Catherine McCann, who is 90 and suffers from severe Alzheimer's, lived at Lutheran Home for the Aged, 800 W. Oakton St., for two years before the incident, which since has caused her family to relocate her to a different facility.

According to the lawsuit filed in Cook County circuit court, after a recent ear surgery McCann was required to receive medical drops in her ear several times a day. However, the suit states, about that time a fly was able to get into her ear and lay eggs.
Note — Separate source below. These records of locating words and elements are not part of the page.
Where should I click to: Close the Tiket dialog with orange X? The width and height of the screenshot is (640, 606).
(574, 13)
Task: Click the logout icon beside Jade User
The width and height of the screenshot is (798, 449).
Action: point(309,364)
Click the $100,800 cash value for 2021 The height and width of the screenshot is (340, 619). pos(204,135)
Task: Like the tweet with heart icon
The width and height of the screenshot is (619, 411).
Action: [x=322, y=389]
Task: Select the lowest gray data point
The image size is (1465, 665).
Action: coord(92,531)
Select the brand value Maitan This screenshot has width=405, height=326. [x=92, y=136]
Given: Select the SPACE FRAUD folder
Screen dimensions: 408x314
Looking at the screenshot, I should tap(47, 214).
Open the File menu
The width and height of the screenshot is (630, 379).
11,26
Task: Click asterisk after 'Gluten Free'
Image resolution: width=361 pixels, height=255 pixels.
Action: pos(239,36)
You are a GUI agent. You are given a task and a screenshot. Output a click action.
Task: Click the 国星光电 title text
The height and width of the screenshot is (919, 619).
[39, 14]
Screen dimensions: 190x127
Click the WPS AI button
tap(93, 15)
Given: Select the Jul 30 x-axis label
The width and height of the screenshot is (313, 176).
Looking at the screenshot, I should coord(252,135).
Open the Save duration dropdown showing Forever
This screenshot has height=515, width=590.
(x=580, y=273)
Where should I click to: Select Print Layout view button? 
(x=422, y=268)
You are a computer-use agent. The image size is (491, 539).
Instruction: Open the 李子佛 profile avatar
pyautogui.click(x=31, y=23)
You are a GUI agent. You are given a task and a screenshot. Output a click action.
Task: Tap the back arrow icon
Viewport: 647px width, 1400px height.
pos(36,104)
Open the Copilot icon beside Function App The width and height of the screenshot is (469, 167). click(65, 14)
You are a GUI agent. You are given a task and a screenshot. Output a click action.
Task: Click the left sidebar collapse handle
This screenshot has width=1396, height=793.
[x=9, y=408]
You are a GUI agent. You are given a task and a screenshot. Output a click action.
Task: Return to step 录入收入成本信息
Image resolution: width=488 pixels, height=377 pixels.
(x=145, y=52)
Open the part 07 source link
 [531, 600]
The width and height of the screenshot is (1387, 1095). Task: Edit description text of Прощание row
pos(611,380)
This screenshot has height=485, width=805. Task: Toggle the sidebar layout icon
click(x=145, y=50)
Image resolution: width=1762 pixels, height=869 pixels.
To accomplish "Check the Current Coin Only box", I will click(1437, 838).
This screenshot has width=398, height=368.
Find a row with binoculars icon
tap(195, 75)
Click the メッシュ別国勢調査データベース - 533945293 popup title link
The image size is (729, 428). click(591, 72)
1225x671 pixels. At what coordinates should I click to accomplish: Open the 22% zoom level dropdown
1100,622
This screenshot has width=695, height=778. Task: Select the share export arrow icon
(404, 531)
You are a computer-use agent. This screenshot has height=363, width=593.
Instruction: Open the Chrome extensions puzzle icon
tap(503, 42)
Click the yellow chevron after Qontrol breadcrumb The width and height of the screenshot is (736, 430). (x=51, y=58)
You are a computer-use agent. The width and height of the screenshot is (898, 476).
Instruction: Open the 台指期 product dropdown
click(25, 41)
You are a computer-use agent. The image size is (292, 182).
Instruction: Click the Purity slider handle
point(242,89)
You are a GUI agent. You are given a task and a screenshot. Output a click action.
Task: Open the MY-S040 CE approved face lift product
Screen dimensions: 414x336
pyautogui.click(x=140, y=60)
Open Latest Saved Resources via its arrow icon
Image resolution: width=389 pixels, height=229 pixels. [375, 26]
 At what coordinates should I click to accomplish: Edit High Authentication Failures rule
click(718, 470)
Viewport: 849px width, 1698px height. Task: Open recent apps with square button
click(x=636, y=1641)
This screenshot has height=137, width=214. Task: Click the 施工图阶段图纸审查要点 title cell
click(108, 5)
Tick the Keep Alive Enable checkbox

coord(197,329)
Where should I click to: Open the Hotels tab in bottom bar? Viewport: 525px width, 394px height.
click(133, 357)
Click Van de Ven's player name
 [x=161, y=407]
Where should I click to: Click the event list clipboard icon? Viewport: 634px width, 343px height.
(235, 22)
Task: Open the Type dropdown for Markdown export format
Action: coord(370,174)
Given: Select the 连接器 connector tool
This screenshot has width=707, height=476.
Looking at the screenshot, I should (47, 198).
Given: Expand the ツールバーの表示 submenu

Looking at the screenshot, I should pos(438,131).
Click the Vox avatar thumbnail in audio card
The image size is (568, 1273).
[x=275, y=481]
Those eggs grew into maggots over the course of several days without being noticed, the suit alleges.

McCann, who cannot speak, was reportedly tugging on her ear Sept. 16 when family members and nurses discovered the maggots crawling out of her ear, said attorney Henry P. Gruss.

She was taken to Northwest Community Hospital, where 57 maggots were removed from her ear.

The lawsuit seeks damages in excess of $50,000 for several counts of emotional distress and negligence.

“They owe the patient the highest duty of care to prevent this from happening, to keep the place sanitary and to monitor her care,” Gruss said. “It was disgusting; her daughter still has nightmares about maggots crawling out of her mother's ear.”

Lutheran Home officials maintain they did nothing wrong.

“The Lutheran Home is concerned about this occurrence and confident that the medical treatment was professionally responsible and attentive,” said Phil Hemmer, nursing home administrator.

Hemmer said the hospital is not looking to settle the lawsuit because it is not at fault.

“We've been in business for 120 years and we've never had anything like this before,” he said. “It was an extremely unusual incident.”

However, Gruss said that if doctors and nurses working at the home did not notice the maggots, they may not have been delivering McCann's ear drops as required.

“As far as I'm concerned the facts speak for themselves,” Gruss said.

The lawsuit states McCann “sustained severe injuries and significant elder abuse and neglect, including aural myiasis or maggot infestation of her left ear.”

An investigation by the Illinois Department of Public Health found that there were no deficiencies in care, said department spokeswoman Melanie Arnold.

Arnold said she couldn't discuss specifics of the case, but when the department goes to a facility it checks the medical care plan for the patient and checks to see if that plan has been followed. If there is written documentation that the plan was followed, it's hard for the department to prove something different happened.

A court date for the suit has not yet been set.